O porta-voz do Ministério dos Negócios Estrangeiros do Irão, Ismail Baghaei, afirmou esta quarta-feira que o seu país “não foi alvo de qualquer bloqueio” naval por parte dos EUA. Perante informações que sugerem restrições ao comércio marítimo iraniano no estreito de Ormuz, Baghaei rejeitou categoricamente essas afirmações.
Assim, alertou que recorrer a pressões alternativas face a um eventual fracasso do processo diplomático «não dará resultados nem terá sucesso». O porta-voz classificou essa acção dos Estados Unidos como «provocadora», contrária aos princípios do direito internacional e sem fundamento jurídico, salientando ainda que poderia ser interpretada como «um prelúdio para uma violação do cessar-fogo».

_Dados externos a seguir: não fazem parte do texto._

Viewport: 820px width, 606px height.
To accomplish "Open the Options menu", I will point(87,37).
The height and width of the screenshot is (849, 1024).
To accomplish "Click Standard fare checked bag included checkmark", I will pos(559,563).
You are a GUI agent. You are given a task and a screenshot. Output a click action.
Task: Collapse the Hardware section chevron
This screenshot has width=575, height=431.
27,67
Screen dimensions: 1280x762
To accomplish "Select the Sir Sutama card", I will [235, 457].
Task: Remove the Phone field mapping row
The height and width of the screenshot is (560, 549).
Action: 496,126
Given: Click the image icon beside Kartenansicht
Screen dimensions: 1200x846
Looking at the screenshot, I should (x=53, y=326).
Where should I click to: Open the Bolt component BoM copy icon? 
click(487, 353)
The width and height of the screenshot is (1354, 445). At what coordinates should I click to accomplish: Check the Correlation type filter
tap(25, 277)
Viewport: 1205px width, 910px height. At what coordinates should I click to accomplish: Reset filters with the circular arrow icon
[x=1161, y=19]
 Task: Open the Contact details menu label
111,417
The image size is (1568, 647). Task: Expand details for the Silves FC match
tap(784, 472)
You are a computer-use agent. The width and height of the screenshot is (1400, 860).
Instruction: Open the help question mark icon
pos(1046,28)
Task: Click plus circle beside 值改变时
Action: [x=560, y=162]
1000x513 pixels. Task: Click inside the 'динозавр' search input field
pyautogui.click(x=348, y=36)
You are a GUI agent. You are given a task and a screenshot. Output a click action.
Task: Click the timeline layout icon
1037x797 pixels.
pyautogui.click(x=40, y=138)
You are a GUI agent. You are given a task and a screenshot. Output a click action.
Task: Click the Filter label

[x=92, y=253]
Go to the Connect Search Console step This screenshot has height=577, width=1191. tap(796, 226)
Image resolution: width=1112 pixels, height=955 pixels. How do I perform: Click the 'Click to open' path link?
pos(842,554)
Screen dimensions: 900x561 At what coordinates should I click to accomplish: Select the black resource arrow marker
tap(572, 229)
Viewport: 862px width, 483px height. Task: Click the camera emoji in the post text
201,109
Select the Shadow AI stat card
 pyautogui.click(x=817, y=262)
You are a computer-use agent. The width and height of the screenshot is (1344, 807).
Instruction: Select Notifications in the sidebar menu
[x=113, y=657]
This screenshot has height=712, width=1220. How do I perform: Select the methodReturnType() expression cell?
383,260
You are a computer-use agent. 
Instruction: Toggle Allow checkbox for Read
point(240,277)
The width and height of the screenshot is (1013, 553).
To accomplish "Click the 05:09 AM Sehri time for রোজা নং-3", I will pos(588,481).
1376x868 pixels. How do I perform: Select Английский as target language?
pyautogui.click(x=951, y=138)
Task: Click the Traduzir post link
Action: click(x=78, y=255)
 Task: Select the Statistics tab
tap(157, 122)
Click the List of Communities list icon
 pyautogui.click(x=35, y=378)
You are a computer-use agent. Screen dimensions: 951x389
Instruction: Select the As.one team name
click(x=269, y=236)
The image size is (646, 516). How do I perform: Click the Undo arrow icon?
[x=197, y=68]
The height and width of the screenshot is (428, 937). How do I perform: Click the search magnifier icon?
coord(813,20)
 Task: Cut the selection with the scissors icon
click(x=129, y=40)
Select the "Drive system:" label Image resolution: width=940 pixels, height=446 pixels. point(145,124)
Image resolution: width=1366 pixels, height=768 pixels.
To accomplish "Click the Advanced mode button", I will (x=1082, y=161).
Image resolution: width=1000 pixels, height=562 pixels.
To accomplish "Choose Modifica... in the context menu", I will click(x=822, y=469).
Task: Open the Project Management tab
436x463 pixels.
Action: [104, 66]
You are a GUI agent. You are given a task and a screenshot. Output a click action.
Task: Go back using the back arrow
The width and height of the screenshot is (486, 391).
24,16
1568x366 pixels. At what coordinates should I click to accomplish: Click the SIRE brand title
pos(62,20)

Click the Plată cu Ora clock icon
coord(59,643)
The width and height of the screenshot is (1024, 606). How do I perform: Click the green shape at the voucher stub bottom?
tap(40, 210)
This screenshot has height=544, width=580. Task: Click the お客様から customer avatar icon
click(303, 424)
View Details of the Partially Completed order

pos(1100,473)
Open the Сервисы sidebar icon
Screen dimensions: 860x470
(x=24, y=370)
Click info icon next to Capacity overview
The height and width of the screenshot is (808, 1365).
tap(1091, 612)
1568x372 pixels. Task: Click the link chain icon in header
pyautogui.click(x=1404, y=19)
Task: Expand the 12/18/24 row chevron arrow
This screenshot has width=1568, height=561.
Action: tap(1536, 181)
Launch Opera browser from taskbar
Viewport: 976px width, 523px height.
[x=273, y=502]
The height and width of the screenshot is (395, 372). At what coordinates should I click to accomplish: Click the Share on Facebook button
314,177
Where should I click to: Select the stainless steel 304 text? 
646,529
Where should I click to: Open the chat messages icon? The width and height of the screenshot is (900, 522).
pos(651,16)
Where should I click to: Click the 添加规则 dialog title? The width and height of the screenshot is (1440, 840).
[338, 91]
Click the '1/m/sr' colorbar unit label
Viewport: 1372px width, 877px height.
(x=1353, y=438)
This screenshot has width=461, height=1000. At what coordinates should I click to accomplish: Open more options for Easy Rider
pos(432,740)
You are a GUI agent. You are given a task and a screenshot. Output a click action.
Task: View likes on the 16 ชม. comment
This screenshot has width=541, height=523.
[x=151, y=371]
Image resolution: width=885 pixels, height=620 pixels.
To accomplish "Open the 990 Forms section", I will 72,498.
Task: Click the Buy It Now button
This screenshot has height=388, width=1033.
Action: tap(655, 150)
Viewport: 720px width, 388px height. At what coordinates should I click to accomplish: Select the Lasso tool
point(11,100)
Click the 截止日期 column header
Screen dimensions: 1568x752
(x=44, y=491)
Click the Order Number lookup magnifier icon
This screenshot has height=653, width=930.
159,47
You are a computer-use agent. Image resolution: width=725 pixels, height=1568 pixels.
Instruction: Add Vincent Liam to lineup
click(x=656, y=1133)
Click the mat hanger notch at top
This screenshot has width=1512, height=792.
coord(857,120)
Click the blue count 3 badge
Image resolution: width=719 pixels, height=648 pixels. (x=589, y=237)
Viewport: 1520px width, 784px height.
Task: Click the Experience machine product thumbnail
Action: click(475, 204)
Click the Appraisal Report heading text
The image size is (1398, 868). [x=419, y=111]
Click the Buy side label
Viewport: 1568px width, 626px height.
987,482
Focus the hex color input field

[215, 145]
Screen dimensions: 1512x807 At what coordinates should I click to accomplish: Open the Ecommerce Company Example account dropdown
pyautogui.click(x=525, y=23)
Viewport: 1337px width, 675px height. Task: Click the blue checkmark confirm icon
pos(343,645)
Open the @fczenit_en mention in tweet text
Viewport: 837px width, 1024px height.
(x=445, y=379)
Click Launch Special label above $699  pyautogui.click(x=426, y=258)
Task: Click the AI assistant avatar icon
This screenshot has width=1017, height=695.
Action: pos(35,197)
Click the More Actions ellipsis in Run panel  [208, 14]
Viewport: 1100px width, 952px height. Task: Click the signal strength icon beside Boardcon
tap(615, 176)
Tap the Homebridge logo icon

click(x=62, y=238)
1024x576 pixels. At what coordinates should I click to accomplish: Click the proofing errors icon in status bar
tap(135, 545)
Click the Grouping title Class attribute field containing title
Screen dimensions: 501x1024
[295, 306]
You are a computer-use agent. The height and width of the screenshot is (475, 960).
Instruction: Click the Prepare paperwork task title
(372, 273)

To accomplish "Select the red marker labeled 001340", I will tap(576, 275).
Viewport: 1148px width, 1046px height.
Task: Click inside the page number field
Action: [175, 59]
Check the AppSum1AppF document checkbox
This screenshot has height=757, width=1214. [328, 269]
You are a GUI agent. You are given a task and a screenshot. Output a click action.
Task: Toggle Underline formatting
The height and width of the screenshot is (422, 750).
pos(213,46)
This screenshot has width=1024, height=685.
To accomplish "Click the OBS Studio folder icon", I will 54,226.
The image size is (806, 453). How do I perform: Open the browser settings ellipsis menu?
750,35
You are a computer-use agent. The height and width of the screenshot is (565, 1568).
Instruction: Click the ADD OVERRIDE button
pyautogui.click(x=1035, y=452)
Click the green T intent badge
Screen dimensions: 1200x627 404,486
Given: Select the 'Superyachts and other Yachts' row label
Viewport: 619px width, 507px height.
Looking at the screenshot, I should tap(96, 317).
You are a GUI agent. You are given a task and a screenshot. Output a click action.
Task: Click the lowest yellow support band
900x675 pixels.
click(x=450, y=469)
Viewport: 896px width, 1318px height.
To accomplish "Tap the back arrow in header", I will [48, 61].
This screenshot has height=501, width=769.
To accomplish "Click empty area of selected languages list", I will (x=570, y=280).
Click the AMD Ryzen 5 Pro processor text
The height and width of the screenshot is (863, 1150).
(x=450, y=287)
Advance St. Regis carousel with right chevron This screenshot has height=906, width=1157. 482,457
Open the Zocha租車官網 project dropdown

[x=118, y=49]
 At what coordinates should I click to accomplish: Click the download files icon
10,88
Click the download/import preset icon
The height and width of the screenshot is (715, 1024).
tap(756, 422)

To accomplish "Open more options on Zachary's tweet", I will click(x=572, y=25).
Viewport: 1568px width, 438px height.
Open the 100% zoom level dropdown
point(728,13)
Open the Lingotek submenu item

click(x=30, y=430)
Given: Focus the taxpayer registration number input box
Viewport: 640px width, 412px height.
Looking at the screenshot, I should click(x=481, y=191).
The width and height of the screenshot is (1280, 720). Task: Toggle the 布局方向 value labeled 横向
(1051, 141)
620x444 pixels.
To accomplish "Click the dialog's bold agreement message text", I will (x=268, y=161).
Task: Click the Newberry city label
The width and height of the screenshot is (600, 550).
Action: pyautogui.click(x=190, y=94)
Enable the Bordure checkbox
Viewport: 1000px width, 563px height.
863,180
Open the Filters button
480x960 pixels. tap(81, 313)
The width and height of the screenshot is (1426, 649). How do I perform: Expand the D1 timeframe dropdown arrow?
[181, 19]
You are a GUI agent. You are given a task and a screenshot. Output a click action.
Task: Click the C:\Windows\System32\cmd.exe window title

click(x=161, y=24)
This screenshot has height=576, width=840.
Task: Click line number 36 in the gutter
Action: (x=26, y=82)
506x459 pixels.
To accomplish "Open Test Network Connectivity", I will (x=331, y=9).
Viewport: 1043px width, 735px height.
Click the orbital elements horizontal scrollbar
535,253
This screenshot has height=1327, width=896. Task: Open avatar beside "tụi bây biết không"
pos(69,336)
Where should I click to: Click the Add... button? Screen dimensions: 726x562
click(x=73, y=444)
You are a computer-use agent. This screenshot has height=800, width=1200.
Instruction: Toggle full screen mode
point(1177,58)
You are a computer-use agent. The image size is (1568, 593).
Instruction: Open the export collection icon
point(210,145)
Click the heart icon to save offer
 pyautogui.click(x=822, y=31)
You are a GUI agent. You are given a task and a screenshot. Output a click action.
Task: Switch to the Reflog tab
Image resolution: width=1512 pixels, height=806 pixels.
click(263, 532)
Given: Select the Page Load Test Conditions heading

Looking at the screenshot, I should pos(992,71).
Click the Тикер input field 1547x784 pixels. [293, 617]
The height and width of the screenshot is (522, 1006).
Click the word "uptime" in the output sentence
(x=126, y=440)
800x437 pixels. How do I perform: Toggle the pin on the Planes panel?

«A República Islâmica do Irão e as suas forças armadas estão a acompanhar de perto os acontecimentos e responderão de forma adequada quando for necessário», afirmou Baghaei.
Negociações de paz
- O presidente dos Estados Unidos afirmou na terça-feira que poderão realizar-se novas conversações de paz entre Washington e Teerão nos próximos dois dias na capital paquistanesa, Islamabad, onde tiveram lugar as primeiras conversações.
- A primeira ronda começou no sábado passado e terminou no dia seguinte, sem o resultado esperado.
Trump atribuiu a culpa pelo fracasso à parte iraniana, que, segundo ele, se recusou a «renunciar às suas ambições nucleares». Além disso, o presidente decidiu bloquear o estreito de Ormuz.
Entretanto, o vice-presidente J. D. Vance anunciou que foram alcançados «grandes avanços» no que diz respeito às negociações. Salientou que foram claramente estabelecidos os limites e as condições sob os quais Washington está disposta a ceder. No entanto, advertiu que o futuro do diálogo dependerá da «flexibilidade» do Irão e da sua disposição para aceitar os «pontos cruciais» apresentados pelos EUA para avançar para um acordo definitivo.